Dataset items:
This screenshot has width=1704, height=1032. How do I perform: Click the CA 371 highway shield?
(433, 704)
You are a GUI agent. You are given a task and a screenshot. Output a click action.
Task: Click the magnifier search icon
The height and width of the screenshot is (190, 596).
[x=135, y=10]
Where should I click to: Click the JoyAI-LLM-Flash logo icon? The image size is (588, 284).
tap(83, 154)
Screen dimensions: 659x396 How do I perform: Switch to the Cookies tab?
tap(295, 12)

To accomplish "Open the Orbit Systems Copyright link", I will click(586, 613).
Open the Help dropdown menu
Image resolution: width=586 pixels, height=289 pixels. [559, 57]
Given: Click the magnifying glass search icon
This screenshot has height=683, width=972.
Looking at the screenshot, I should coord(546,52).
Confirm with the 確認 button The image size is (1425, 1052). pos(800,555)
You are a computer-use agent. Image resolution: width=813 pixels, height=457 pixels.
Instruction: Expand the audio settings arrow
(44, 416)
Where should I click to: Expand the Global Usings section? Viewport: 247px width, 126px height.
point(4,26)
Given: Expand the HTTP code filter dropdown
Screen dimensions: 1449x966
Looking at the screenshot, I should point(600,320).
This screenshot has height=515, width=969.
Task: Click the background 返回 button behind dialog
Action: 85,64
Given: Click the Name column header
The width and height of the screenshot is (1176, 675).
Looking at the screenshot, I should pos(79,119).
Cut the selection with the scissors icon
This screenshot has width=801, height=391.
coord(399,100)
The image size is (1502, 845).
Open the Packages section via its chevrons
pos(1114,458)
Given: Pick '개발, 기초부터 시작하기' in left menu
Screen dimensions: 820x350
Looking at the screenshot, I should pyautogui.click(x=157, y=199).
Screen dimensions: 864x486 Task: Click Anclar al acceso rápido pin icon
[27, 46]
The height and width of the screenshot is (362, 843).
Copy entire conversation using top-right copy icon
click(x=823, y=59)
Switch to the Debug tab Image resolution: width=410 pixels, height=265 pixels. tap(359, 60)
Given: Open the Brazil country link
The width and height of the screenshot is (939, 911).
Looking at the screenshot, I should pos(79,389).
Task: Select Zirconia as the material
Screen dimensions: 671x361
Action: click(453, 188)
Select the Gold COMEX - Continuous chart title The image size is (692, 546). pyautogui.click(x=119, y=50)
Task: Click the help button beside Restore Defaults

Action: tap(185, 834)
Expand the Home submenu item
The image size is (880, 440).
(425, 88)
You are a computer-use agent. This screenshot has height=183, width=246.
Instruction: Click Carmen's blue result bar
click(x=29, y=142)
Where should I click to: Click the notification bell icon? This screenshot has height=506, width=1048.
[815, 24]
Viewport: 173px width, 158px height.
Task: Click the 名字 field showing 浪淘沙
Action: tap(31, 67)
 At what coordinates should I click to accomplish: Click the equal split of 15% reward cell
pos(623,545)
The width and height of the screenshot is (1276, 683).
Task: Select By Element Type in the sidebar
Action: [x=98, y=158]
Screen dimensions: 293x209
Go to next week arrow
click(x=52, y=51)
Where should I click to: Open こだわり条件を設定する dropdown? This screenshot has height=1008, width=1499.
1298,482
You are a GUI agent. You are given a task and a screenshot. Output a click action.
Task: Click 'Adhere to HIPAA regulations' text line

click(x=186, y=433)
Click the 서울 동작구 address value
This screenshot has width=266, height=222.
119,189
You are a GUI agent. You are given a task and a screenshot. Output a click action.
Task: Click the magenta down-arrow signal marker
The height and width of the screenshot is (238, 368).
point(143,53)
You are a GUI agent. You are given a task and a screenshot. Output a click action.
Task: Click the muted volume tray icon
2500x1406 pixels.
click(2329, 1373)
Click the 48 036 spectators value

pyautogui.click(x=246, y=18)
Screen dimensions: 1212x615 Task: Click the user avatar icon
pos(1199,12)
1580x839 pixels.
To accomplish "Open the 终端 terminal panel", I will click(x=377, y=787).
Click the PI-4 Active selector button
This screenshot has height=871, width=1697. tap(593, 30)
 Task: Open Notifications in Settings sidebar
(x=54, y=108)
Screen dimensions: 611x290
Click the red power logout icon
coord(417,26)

* _OBJECTIVE_:
Format every line of the records above as a Markdown table with the columns "Row" and "Line", numbering the rows in order and omitting blank lines.

* _RESPONSE TO THIS EXERCISE_:
| Row | Line |
|---|---|
| 1 | This screenshot has width=1704, height=1032. How do I perform: Click the CA 371 highway shield? |
| 2 | (433, 704) |
| 3 | You are a GUI agent. You are given a task and a screenshot. Output a click action. |
| 4 | Task: Click the magnifier search icon |
| 5 | The height and width of the screenshot is (190, 596). |
| 6 | [x=135, y=10] |
| 7 | Where should I click to: Click the JoyAI-LLM-Flash logo icon? The image size is (588, 284). |
| 8 | tap(83, 154) |
| 9 | Screen dimensions: 659x396 How do I perform: Switch to the Cookies tab? |
| 10 | tap(295, 12) |
| 11 | To accomplish "Open the Orbit Systems Copyright link", I will click(586, 613). |
| 12 | Open the Help dropdown menu |
| 13 | Image resolution: width=586 pixels, height=289 pixels. [559, 57] |
| 14 | Given: Click the magnifying glass search icon |
| 15 | This screenshot has height=683, width=972. |
| 16 | Looking at the screenshot, I should coord(546,52). |
| 17 | Confirm with the 確認 button The image size is (1425, 1052). pos(800,555) |
| 18 | You are a computer-use agent. Image resolution: width=813 pixels, height=457 pixels. |
| 19 | Instruction: Expand the audio settings arrow |
| 20 | (44, 416) |
| 21 | Where should I click to: Expand the Global Usings section? Viewport: 247px width, 126px height. |
| 22 | point(4,26) |
| 23 | Given: Expand the HTTP code filter dropdown |
| 24 | Screen dimensions: 1449x966 |
| 25 | Looking at the screenshot, I should point(600,320). |
| 26 | This screenshot has height=515, width=969. |
| 27 | Task: Click the background 返回 button behind dialog |
| 28 | Action: 85,64 |
| 29 | Given: Click the Name column header |
| 30 | The width and height of the screenshot is (1176, 675). |
| 31 | Looking at the screenshot, I should pos(79,119). |
| 32 | Cut the selection with the scissors icon |
| 33 | This screenshot has width=801, height=391. |
| 34 | coord(399,100) |
| 35 | The image size is (1502, 845). |
| 36 | Open the Packages section via its chevrons |
| 37 | pos(1114,458) |
| 38 | Given: Pick '개발, 기초부터 시작하기' in left menu |
| 39 | Screen dimensions: 820x350 |
| 40 | Looking at the screenshot, I should pyautogui.click(x=157, y=199). |
| 41 | Screen dimensions: 864x486 Task: Click Anclar al acceso rápido pin icon |
| 42 | [27, 46] |
| 43 | The height and width of the screenshot is (362, 843). |
| 44 | Copy entire conversation using top-right copy icon |
| 45 | click(x=823, y=59) |
| 46 | Switch to the Debug tab Image resolution: width=410 pixels, height=265 pixels. tap(359, 60) |
| 47 | Given: Open the Brazil country link |
| 48 | The width and height of the screenshot is (939, 911). |
| 49 | Looking at the screenshot, I should pos(79,389). |
| 50 | Task: Select Zirconia as the material |
| 51 | Screen dimensions: 671x361 |
| 52 | Action: click(453, 188) |
| 53 | Select the Gold COMEX - Continuous chart title The image size is (692, 546). pyautogui.click(x=119, y=50) |
| 54 | Task: Click the help button beside Restore Defaults |
| 55 | Action: tap(185, 834) |
| 56 | Expand the Home submenu item |
| 57 | The image size is (880, 440). |
| 58 | (425, 88) |
| 59 | You are a computer-use agent. This screenshot has height=183, width=246. |
| 60 | Instruction: Click Carmen's blue result bar |
| 61 | click(x=29, y=142) |
| 62 | Where should I click to: Click the notification bell icon? This screenshot has height=506, width=1048. |
| 63 | [815, 24] |
| 64 | Viewport: 173px width, 158px height. |
| 65 | Task: Click the 名字 field showing 浪淘沙 |
| 66 | Action: tap(31, 67) |
| 67 |  At what coordinates should I click to accomplish: Click the equal split of 15% reward cell |
| 68 | pos(623,545) |
| 69 | The width and height of the screenshot is (1276, 683). |
| 70 | Task: Select By Element Type in the sidebar |
| 71 | Action: [x=98, y=158] |
| 72 | Screen dimensions: 293x209 |
| 73 | Go to next week arrow |
| 74 | click(x=52, y=51) |
| 75 | Where should I click to: Open こだわり条件を設定する dropdown? This screenshot has height=1008, width=1499. |
| 76 | 1298,482 |
| 77 | You are a GUI agent. You are given a task and a screenshot. Output a click action. |
| 78 | Task: Click 'Adhere to HIPAA regulations' text line |
| 79 | click(x=186, y=433) |
| 80 | Click the 서울 동작구 address value |
| 81 | This screenshot has width=266, height=222. |
| 82 | 119,189 |
| 83 | You are a GUI agent. You are given a task and a screenshot. Output a click action. |
| 84 | Task: Click the magenta down-arrow signal marker |
| 85 | The height and width of the screenshot is (238, 368). |
| 86 | point(143,53) |
| 87 | You are a GUI agent. You are given a task and a screenshot. Output a click action. |
| 88 | Task: Click the muted volume tray icon |
| 89 | 2500x1406 pixels. |
| 90 | click(2329, 1373) |
| 91 | Click the 48 036 spectators value |
| 92 | pyautogui.click(x=246, y=18) |
| 93 | Screen dimensions: 1212x615 Task: Click the user avatar icon |
| 94 | pos(1199,12) |
| 95 | 1580x839 pixels. |
| 96 | To accomplish "Open the 终端 terminal panel", I will click(x=377, y=787). |
| 97 | Click the PI-4 Active selector button |
| 98 | This screenshot has height=871, width=1697. tap(593, 30) |
| 99 |  Task: Open Notifications in Settings sidebar |
| 100 | (x=54, y=108) |
| 101 | Screen dimensions: 611x290 |
| 102 | Click the red power logout icon |
| 103 | coord(417,26) |